::: Source material
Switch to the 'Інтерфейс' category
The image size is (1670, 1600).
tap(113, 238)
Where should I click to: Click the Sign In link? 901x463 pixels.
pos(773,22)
::::::
--- Problem to work on ---
The full listing must be copied exactly, every line included.

--- Written response ---
Switch to the 'Інтерфейс' category
The image size is (1670, 1600).
tap(113, 238)
Where should I click to: Click the Sign In link? 901x463 pixels.
pos(773,22)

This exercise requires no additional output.